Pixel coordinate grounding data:
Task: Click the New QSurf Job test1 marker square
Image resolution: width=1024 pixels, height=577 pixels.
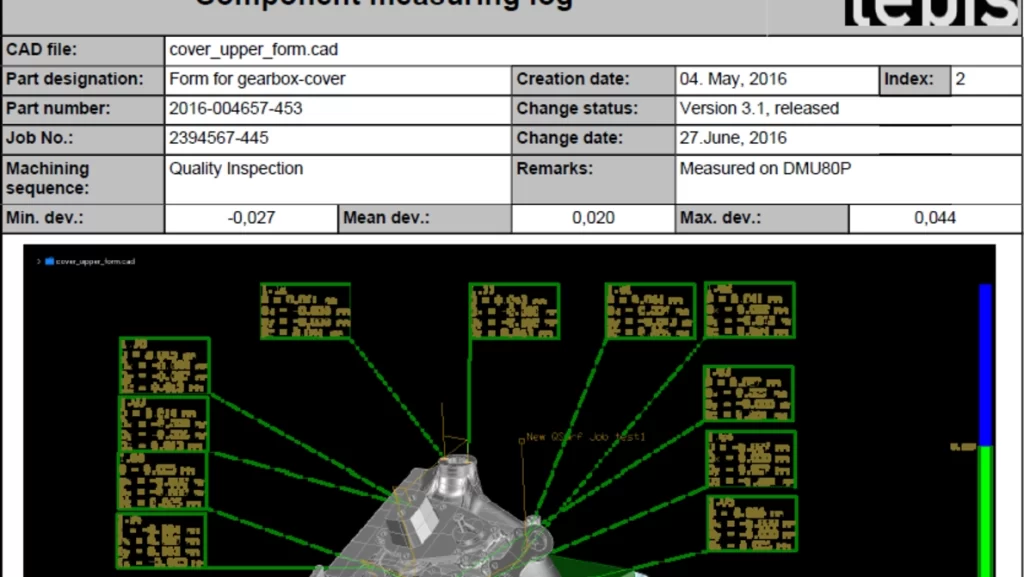Action: click(x=521, y=441)
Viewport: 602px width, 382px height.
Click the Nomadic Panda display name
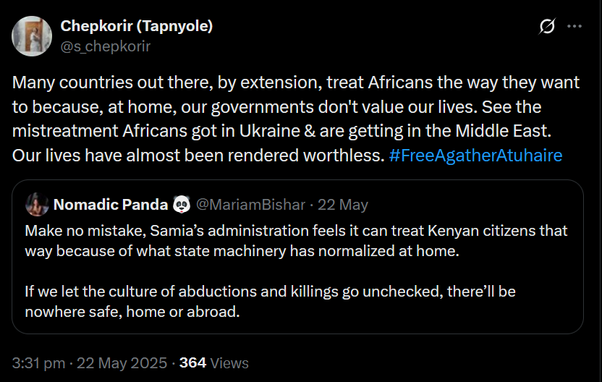[111, 205]
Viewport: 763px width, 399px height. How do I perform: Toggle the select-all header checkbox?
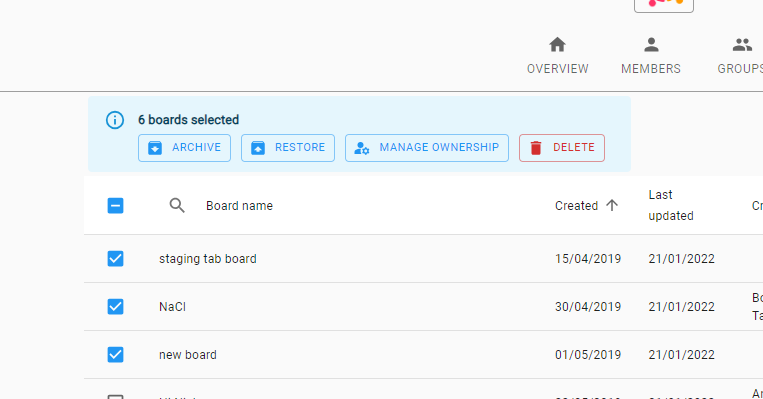coord(115,205)
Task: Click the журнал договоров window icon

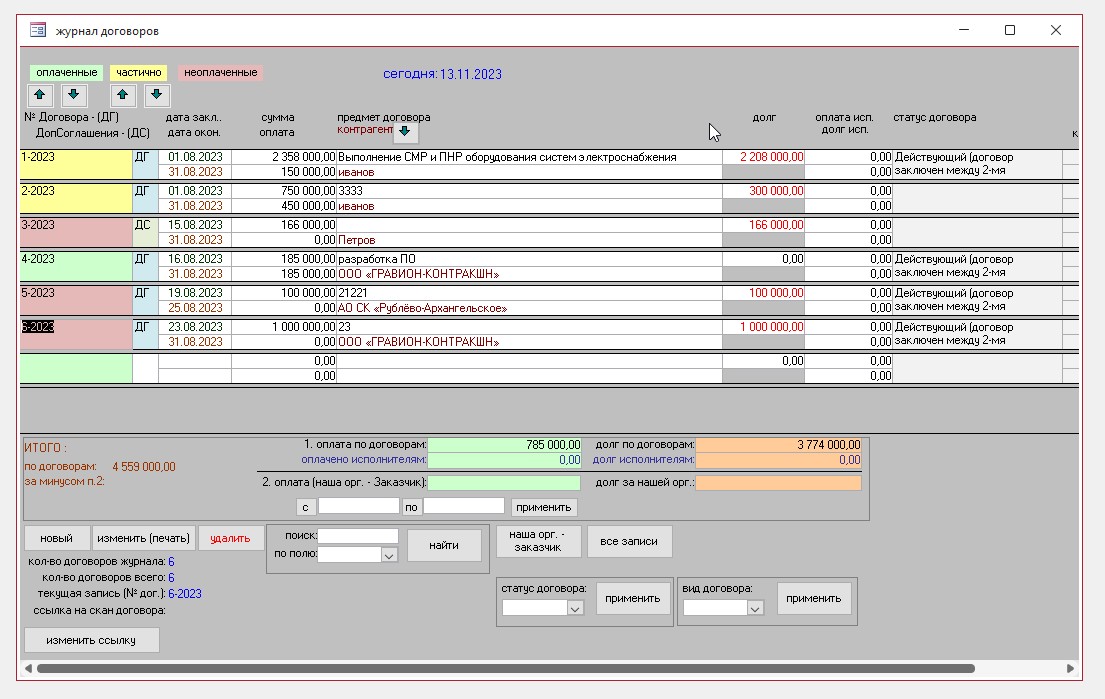Action: (38, 31)
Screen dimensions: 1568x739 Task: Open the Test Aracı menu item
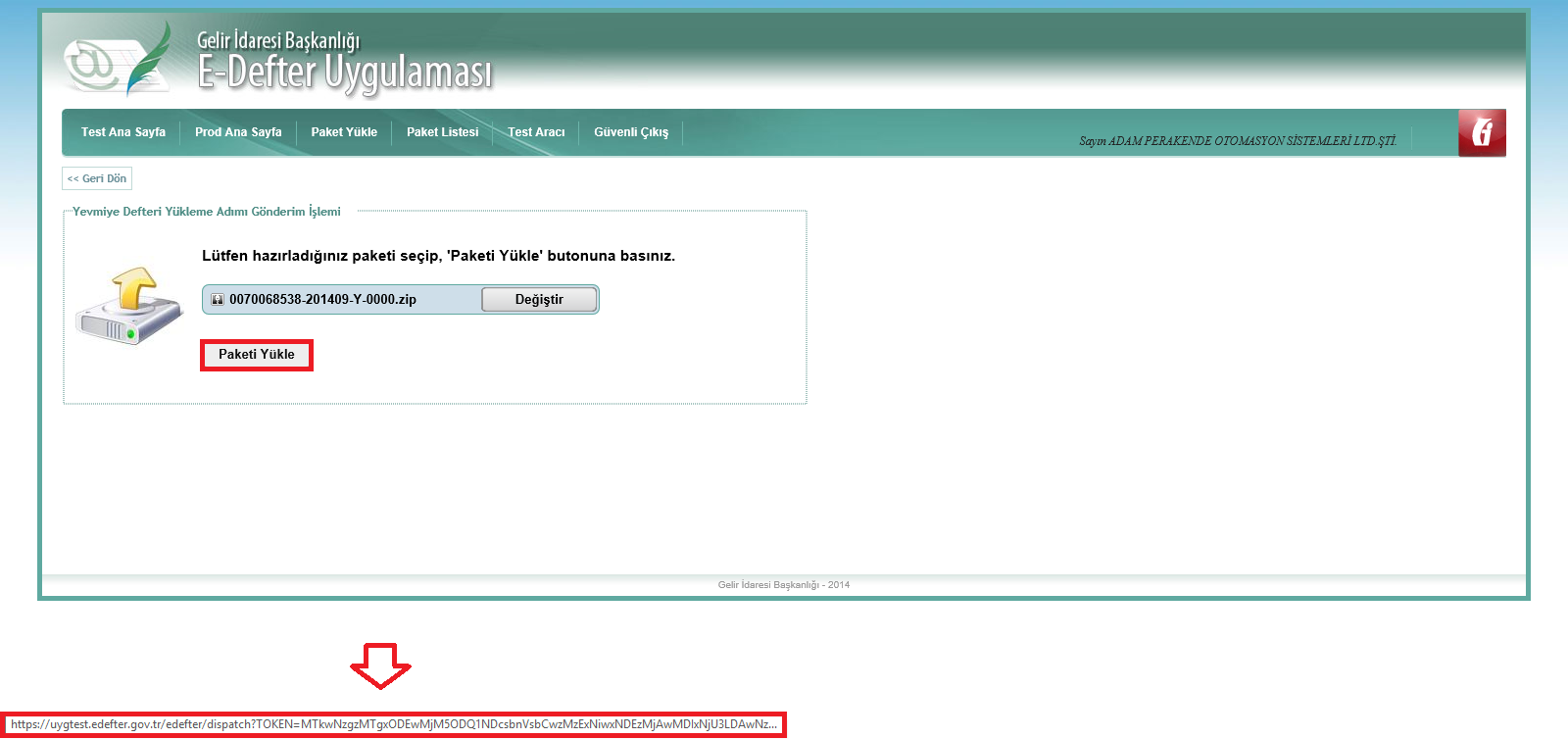(x=536, y=132)
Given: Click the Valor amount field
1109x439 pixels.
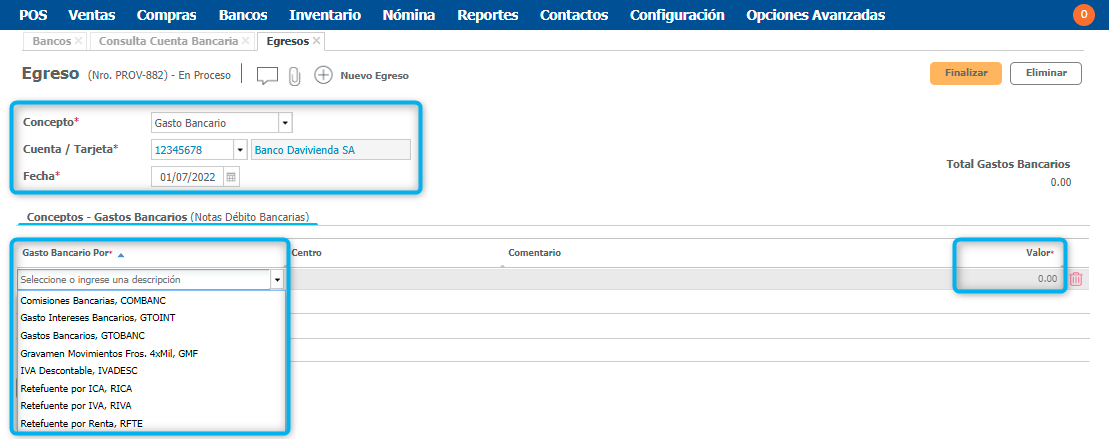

Your goal.
Could every line above be set down exactly, with the pictures omitted?

Task output.
Task: Click the New QSurf Job test1 marker square
Image resolution: width=1024 pixels, height=577 pixels.
Action: click(x=521, y=441)
Viewport: 602px width, 382px height.
Click the Nomadic Panda display name
[111, 205]
Viewport: 763px width, 399px height. How do I perform: Toggle the select-all header checkbox?
coord(115,205)
Task: Click the журнал договоров window icon

Action: (38, 31)
Screen dimensions: 1568x739 Task: Open the Test Aracı menu item
(x=536, y=132)
Given: Click the Valor amount field
1109x439 pixels.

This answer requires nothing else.